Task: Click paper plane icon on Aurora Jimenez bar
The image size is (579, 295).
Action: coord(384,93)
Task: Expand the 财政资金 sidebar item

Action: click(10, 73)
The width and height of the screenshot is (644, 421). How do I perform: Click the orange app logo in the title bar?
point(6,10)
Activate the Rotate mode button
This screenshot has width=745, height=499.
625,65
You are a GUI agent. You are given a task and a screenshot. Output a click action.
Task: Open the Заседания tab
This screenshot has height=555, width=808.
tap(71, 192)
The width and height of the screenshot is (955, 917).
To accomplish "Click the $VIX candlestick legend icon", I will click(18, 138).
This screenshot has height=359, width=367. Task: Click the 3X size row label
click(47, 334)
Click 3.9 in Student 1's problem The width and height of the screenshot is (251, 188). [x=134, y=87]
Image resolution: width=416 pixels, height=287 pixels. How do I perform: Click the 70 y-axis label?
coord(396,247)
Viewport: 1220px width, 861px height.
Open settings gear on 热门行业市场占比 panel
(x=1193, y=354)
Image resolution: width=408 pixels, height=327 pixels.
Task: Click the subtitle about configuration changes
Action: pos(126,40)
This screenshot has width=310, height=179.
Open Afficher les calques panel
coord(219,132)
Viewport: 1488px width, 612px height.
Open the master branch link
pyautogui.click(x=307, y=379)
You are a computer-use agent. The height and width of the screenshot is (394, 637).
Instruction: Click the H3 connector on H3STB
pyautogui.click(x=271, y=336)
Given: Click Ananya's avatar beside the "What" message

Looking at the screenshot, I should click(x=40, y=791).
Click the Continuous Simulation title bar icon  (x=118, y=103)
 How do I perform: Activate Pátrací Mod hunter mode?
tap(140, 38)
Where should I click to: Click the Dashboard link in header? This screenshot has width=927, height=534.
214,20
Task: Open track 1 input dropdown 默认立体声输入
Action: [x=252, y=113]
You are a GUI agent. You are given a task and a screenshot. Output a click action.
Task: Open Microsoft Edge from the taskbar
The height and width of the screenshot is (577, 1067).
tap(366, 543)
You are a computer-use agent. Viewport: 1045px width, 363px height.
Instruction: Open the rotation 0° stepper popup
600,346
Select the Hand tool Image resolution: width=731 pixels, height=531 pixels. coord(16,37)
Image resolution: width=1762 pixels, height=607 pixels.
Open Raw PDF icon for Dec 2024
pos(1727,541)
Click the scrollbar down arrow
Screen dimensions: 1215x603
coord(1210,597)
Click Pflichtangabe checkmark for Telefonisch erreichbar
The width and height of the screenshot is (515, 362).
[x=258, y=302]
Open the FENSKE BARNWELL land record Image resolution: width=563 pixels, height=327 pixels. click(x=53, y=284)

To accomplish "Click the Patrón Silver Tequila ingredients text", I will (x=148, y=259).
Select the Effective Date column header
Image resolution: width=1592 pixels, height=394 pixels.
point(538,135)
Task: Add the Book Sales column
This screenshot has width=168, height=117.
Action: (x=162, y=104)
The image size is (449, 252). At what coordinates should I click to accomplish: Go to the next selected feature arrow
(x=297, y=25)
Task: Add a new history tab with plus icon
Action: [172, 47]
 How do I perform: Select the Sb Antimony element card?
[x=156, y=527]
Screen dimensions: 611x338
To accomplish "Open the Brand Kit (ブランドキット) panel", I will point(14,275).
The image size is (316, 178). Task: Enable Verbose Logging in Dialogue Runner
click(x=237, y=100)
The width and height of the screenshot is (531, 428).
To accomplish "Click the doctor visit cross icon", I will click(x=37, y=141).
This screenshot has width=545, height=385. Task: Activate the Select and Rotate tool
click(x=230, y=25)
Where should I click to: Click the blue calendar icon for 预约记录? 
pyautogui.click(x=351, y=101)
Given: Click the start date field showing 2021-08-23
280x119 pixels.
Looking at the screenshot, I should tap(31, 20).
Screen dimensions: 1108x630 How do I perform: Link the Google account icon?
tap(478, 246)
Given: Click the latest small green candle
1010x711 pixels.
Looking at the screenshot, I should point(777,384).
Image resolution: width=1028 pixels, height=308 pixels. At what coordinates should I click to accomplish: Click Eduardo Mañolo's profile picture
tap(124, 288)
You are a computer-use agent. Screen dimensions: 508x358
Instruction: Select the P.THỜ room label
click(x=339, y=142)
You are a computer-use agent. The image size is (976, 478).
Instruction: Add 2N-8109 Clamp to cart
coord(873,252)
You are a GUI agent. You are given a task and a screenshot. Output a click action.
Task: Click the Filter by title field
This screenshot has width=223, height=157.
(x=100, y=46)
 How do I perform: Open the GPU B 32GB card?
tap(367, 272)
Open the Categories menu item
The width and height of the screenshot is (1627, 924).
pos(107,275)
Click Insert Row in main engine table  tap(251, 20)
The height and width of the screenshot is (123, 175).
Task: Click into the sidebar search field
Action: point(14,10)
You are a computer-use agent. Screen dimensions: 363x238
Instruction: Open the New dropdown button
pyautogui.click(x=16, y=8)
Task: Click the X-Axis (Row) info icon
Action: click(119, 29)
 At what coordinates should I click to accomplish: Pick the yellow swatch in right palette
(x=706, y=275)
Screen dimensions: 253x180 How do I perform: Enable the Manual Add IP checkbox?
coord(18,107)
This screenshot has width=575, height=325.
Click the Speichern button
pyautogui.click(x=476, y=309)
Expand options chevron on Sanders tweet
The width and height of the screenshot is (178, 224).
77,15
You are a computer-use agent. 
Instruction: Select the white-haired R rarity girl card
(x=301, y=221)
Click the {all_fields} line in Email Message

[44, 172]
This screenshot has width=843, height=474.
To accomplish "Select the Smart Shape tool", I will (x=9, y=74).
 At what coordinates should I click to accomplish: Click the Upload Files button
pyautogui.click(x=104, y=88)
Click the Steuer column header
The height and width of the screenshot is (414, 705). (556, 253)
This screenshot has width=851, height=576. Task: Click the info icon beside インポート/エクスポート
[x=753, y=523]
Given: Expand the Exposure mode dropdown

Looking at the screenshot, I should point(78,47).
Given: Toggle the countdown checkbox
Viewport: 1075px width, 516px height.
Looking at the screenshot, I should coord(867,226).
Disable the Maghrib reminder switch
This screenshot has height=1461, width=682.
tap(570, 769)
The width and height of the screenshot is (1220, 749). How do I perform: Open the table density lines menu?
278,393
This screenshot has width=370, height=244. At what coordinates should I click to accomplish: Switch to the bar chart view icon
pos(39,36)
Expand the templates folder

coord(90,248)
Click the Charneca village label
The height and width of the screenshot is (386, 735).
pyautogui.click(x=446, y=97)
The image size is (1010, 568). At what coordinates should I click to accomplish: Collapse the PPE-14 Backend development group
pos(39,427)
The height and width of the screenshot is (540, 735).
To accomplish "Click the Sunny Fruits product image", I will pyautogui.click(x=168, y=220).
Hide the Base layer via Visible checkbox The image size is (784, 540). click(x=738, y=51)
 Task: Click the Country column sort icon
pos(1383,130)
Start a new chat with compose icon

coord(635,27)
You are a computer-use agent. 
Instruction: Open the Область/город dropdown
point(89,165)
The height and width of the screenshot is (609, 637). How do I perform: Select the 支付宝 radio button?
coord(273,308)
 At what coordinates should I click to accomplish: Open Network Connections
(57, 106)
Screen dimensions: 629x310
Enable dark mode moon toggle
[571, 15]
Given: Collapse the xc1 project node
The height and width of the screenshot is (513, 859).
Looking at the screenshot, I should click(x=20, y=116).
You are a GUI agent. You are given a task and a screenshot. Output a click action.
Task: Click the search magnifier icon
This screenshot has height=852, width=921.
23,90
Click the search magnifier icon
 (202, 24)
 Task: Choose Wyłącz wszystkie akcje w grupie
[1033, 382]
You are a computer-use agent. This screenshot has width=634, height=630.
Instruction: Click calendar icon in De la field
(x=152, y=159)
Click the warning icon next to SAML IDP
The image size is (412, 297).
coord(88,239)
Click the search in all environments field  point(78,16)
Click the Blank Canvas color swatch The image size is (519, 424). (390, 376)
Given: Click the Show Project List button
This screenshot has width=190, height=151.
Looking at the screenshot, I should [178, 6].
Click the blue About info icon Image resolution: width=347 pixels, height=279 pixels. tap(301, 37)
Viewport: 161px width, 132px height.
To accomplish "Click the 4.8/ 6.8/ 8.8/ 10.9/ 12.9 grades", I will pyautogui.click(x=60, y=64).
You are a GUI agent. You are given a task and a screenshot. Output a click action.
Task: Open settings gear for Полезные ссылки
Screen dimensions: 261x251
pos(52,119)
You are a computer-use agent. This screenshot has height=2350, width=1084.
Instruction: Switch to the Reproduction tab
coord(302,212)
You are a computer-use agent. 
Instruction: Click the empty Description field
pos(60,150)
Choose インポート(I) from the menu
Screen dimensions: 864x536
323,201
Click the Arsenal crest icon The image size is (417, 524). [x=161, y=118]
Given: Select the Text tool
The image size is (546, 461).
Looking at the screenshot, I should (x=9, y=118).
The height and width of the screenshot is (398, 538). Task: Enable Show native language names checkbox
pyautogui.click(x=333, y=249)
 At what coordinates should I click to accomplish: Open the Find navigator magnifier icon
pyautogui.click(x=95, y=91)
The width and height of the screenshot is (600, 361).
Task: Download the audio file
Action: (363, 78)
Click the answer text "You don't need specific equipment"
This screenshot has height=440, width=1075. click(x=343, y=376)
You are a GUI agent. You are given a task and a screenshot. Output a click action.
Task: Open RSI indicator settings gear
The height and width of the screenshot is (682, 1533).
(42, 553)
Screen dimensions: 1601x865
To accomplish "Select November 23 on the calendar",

- **EXERCISE GOAL**: Take the lines above from the one containing "This screenshot has width=190, height=151." down to the one containing "has height=2350, width=1084.", and transcribe them exactly, both ends included.

- **FINAL ANSWER**:
This screenshot has width=190, height=151.
Looking at the screenshot, I should [178, 6].
Click the blue About info icon Image resolution: width=347 pixels, height=279 pixels. tap(301, 37)
Viewport: 161px width, 132px height.
To accomplish "Click the 4.8/ 6.8/ 8.8/ 10.9/ 12.9 grades", I will pyautogui.click(x=60, y=64).
You are a GUI agent. You are given a task and a screenshot. Output a click action.
Task: Open settings gear for Полезные ссылки
Screen dimensions: 261x251
pos(52,119)
You are a computer-use agent. This screenshot has height=2350, width=1084.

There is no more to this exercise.